What if Harold had won at Hasting in 1066

I've just been reading a book on the Vikings which ends at 1066 with the death of Harald Hardrader, but Harold Godwineson at Stamford Bridge, just before he had to scoot back south to Hasting to meet William of Normandy and be killed. William, known as the conquerer took over and so began a new phase in Englands history, I say England as Scotland, Wales and Ireland were not part of it and Great Britain didn't happen for  several centuries.

England had been a part of massive Scandinavian trading networks that stetched from Dublin to Constantinople and maybe further and from the Med to Greenland and America, although they never really made much of an impact on America as far as we know.

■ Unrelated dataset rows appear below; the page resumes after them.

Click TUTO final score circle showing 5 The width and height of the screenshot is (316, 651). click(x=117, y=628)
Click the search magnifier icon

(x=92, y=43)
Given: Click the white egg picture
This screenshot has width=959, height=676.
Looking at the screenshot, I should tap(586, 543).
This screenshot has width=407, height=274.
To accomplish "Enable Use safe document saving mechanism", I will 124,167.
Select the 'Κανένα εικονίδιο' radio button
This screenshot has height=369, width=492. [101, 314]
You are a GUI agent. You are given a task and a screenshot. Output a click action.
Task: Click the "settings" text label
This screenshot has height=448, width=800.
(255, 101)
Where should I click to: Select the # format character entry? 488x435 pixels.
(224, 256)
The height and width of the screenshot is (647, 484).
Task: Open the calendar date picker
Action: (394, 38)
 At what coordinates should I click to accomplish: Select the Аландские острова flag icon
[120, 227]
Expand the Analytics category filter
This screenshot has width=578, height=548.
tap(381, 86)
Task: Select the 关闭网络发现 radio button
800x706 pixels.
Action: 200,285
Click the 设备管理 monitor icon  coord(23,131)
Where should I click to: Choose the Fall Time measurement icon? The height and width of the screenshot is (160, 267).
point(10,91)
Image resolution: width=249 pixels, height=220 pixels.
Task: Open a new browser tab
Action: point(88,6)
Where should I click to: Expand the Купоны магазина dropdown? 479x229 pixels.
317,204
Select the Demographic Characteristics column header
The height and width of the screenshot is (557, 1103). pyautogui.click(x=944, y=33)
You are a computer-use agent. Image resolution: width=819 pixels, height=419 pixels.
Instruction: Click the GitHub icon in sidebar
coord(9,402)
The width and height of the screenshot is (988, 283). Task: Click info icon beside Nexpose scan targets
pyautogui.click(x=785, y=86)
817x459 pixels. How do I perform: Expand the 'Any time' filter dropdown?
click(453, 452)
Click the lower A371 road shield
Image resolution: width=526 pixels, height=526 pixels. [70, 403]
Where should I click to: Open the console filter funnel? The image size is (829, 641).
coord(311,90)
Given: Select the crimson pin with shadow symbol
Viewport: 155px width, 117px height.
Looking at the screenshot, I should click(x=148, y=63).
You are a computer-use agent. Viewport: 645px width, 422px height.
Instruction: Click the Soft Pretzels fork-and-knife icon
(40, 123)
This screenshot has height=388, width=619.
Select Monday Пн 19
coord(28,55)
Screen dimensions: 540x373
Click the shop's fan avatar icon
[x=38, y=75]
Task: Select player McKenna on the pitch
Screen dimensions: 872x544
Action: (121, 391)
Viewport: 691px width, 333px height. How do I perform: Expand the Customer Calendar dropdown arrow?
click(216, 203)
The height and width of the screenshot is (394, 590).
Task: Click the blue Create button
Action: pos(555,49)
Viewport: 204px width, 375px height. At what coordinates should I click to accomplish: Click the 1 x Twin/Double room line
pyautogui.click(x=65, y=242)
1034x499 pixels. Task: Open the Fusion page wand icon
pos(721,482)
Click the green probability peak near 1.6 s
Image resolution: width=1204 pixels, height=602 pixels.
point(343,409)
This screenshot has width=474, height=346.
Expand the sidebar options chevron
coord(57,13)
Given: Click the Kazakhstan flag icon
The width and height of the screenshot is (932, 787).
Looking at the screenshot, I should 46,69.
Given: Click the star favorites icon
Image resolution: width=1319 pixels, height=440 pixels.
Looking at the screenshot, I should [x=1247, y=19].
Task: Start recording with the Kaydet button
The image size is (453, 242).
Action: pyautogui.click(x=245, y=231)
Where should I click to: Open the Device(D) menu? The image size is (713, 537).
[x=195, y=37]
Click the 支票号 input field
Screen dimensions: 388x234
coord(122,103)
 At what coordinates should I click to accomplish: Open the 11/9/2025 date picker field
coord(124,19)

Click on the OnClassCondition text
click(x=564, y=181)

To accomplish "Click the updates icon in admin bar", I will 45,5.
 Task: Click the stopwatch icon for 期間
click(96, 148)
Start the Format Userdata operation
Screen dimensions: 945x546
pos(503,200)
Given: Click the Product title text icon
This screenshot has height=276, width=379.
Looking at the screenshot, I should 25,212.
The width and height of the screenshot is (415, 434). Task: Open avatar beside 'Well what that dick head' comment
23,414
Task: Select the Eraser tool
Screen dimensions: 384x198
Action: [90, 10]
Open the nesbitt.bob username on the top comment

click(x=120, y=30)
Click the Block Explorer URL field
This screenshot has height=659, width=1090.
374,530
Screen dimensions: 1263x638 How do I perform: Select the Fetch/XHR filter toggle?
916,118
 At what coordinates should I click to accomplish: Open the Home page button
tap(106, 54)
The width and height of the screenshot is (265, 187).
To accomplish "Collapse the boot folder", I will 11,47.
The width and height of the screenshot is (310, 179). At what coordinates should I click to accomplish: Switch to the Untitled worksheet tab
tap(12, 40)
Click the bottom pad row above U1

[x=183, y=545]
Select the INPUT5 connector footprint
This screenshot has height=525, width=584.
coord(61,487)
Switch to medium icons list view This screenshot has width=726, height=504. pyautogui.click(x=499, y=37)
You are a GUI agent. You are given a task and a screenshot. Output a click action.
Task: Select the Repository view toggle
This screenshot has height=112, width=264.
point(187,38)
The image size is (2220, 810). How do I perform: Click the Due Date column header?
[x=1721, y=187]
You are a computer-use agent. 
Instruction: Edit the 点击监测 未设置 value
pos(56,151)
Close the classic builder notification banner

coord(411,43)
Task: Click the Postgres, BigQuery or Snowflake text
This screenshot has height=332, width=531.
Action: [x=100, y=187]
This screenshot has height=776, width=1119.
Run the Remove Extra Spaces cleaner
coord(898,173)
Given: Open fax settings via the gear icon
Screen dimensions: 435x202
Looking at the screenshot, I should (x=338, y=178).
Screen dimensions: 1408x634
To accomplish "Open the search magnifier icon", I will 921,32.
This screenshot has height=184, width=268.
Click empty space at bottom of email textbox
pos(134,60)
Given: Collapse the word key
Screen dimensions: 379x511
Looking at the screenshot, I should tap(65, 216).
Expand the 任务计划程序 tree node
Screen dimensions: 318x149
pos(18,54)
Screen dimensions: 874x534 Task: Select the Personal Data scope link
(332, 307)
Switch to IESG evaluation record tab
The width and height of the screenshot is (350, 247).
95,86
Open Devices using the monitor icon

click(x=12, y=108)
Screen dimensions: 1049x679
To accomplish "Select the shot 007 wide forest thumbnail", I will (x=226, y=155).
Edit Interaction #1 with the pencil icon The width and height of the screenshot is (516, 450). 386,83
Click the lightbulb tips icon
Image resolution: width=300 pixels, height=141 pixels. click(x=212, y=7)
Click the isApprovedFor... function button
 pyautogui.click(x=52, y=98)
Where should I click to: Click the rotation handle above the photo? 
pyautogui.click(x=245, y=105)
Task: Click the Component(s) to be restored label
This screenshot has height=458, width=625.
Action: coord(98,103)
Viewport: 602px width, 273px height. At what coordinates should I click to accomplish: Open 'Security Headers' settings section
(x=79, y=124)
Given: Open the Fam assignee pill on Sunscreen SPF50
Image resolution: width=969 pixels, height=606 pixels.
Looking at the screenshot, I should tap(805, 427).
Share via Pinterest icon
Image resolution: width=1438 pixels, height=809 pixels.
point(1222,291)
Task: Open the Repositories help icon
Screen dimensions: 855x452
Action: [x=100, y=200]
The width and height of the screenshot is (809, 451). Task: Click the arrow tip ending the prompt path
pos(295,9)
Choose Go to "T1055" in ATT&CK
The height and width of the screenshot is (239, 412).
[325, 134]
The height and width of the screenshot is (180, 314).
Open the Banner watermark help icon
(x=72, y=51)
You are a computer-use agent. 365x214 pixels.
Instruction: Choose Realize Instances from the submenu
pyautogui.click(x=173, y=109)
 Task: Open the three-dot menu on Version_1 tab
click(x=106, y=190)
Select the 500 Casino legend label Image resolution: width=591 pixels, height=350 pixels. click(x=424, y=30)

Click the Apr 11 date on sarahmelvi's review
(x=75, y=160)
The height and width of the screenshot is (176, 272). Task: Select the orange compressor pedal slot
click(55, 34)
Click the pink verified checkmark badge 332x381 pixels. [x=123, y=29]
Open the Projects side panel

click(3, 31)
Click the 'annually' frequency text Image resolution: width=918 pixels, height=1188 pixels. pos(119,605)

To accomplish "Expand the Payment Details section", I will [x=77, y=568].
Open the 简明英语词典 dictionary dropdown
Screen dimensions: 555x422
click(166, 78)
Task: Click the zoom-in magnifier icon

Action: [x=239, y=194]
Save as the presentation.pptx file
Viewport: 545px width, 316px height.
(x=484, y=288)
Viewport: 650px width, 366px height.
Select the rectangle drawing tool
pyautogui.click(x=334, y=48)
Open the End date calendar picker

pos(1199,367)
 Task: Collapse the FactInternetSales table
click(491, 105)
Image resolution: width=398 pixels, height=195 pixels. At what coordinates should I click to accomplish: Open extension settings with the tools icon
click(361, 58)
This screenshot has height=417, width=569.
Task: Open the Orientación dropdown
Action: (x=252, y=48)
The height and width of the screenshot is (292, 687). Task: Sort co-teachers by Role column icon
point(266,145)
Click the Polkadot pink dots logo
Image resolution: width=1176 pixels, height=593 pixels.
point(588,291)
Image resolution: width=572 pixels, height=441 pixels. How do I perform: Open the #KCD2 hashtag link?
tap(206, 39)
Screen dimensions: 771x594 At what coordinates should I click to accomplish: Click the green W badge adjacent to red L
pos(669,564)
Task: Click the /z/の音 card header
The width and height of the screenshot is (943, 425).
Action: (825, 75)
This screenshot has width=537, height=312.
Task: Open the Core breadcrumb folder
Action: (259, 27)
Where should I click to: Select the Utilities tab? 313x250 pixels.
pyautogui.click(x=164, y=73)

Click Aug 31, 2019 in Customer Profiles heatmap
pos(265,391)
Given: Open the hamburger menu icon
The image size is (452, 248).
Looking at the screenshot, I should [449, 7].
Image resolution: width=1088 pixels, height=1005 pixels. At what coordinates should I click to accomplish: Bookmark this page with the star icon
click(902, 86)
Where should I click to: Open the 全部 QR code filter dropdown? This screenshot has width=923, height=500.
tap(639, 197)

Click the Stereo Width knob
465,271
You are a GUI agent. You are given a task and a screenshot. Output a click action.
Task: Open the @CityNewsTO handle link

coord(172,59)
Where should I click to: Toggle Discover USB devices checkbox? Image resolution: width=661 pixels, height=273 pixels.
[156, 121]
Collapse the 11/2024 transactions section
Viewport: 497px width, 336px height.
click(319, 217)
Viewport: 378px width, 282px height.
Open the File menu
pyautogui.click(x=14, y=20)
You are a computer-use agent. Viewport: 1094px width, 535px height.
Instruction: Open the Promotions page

The church in Rome was trying to pull everyones eyes south again and was largely successful, although how successful if the Normans hadn't been around is unknowable. 

Would we be speaking a different version of English if we had no French loan words, like pork beef and lamb, pig cow and sheep are English words and were and are sill used for the animals on the hoof, rather than on the table, which gives you some idea of the power dynamics of the time.

If Harold had won and the Harrying of the North hadn't happened would we still have what are now the ruins of the great Cistercian abbeys, such Rivelaux and Fountains? Most of Yorkshire, Derbyshire, Durham and Cumbria were more or less depopulated by Williams ethnic cleansing, leaving the north as a "desert" so sought after by the Cistercians in thier early years.

What differences can you think of and what questions do you have?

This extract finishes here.